• [Requirement]: Each entry that follows must be output without any deviation.

• [Data excerpts]:

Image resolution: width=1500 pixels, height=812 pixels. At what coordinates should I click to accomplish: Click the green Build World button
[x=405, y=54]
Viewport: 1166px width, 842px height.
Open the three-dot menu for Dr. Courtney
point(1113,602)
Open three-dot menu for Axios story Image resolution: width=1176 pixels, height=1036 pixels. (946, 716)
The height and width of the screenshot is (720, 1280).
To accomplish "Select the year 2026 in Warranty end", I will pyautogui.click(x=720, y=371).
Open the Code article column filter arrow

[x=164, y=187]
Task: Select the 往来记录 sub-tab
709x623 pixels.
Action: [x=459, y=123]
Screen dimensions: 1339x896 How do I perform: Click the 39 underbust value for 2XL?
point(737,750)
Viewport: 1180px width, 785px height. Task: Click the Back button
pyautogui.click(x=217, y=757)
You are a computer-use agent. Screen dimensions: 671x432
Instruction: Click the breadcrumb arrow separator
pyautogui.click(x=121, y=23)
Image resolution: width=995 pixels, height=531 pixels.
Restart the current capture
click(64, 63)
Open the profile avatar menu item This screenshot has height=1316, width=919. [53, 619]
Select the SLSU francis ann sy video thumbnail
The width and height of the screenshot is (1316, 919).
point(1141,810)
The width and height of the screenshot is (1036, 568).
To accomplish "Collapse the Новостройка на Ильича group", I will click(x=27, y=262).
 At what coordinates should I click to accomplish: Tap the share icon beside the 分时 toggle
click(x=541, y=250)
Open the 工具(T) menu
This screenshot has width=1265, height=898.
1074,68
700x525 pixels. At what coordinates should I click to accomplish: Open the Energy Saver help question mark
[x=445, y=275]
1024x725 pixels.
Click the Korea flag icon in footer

• [Exercise solution]:
Image resolution: width=1500 pixels, height=812 pixels. At what coordinates should I click to accomplish: Click the green Build World button
[x=405, y=54]
Viewport: 1166px width, 842px height.
Open the three-dot menu for Dr. Courtney
point(1113,602)
Open three-dot menu for Axios story Image resolution: width=1176 pixels, height=1036 pixels. (946, 716)
The height and width of the screenshot is (720, 1280).
To accomplish "Select the year 2026 in Warranty end", I will pyautogui.click(x=720, y=371).
Open the Code article column filter arrow

[x=164, y=187]
Task: Select the 往来记录 sub-tab
709x623 pixels.
Action: [x=459, y=123]
Screen dimensions: 1339x896 How do I perform: Click the 39 underbust value for 2XL?
point(737,750)
Viewport: 1180px width, 785px height. Task: Click the Back button
pyautogui.click(x=217, y=757)
You are a computer-use agent. Screen dimensions: 671x432
Instruction: Click the breadcrumb arrow separator
pyautogui.click(x=121, y=23)
Image resolution: width=995 pixels, height=531 pixels.
Restart the current capture
click(64, 63)
Open the profile avatar menu item This screenshot has height=1316, width=919. [53, 619]
Select the SLSU francis ann sy video thumbnail
The width and height of the screenshot is (1316, 919).
point(1141,810)
The width and height of the screenshot is (1036, 568).
To accomplish "Collapse the Новостройка на Ильича group", I will click(x=27, y=262).
 At what coordinates should I click to accomplish: Tap the share icon beside the 分时 toggle
click(x=541, y=250)
Open the 工具(T) menu
This screenshot has width=1265, height=898.
1074,68
700x525 pixels. At what coordinates should I click to accomplish: Open the Energy Saver help question mark
[x=445, y=275]
1024x725 pixels.
Click the Korea flag icon in footer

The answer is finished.